Образ, созданный Ливановым, был настолько близок к весьма распространенному в то время типу молодых поэтов-графоманов (комический гибрид эпигонов Есенина и Маяковского, с некоторым внешним сходством с молодежным самородком Иваном Приблудным), что зрительный зал пришел в полный восторг, и роль Емельяна Черноземного, гротескно поданная Ливановым, вопреки всем строгим традициям Художественного театра, прошла, как говорится, «на ура», первым номером.
Успех Ливанова был так очевиден и так велик, что мудрый дипломат Немирович-Данченко сделал вид, что ничего криминального не заметил, отечески похвалил за кулисами Ливанова, утвердил его самостоятельный грим и костюм, причем дал понять, что, в сущности, этот образ таким и был задуман им самим.

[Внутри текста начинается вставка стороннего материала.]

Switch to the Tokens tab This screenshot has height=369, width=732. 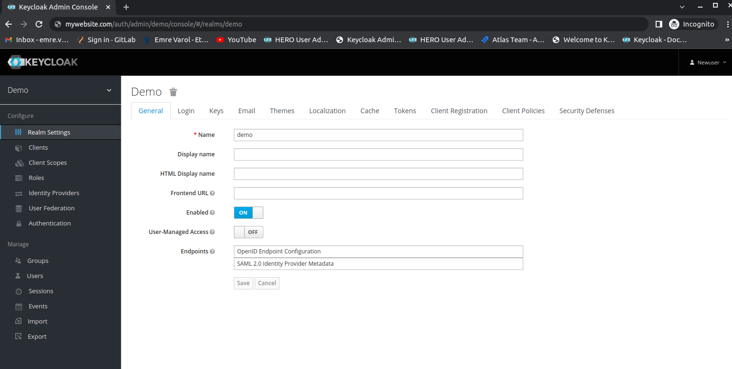pyautogui.click(x=405, y=110)
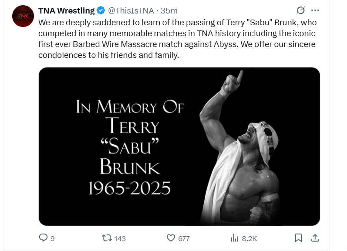Click the reply count of 9
347x251 pixels.
53,238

Впоследствии Ливанов редко прибегал к столь острому гротеску, почти клоунаде. Он органически вписывался в строго реалистический стиль Художественного театра, и его молодой, сильный талант ширился и углублялся с каждой новой ролью, в которую он все же всегда вносил нечто свое, особое, остроливановское.
Сейчас имя Ливанова так ярко блестит в созвездии великих мхатовцев старшего, среднего и молодого поколения, что об этом нет необходимости здесь упоминать: и так все ясно. То, что Ливанов ушел от нас навсегда, не меняет дела. Он был, есть и будет до тех пор, пока существует МХАТ.
Здесь же мне хочется вспомнить лишь молодого, начинающего Ливанова.
Кстати, вспоминается такой случай.
Однажды в Кисловодске, в то время, когда ставилась «Квадратура», я встретился с отдыхающим там Станиславским, и мы разговорились о дальнейшей судьбе Художественного театра.
В то время как, впрочем, и всегда, всю свою жизнь, Константин Сергеевич много думал о дальнейшем творческом пути своего театра и о тех молодых актерах, которым предстояло прийти на смену знаменитым мхатовским старикам.
Между прочим, характеризуя молодых актеров, занятых в моем водевиле, Станиславский вдруг остановился посредине аллеи кисловодского парка и сказал:
– А вы знаете, как это ни покажется вам странным, но ваш друг Боря Ливанов со временем займет в нашем театре место Качалова. Я это предсказываю!
При этом Константин Сергеевич посмотрел на меня сверху вниз сквозь пенсне с резко-черными ободками своими милыми, проницательно прищуренными глазами.
Тогда, признаюсь, мне это показалось невероятным. Но Станиславский оказался прав.
Ливанов очень любил Качалова, был с ним в близкой дружбе, и в честь Качалова впоследствии назвал своего сына Василием.
Помню Ливанова во многих ролях, но почему-то мне особенно видится он в роли Кассио в шекспировском «Отелло»: молодой, красивый, стройный, благородный, веселый, простодушный воин-офицер, скандалист, с обнаженным мечом в руке, в боевом шлеме, озорно сдвинутом немножко набекрень.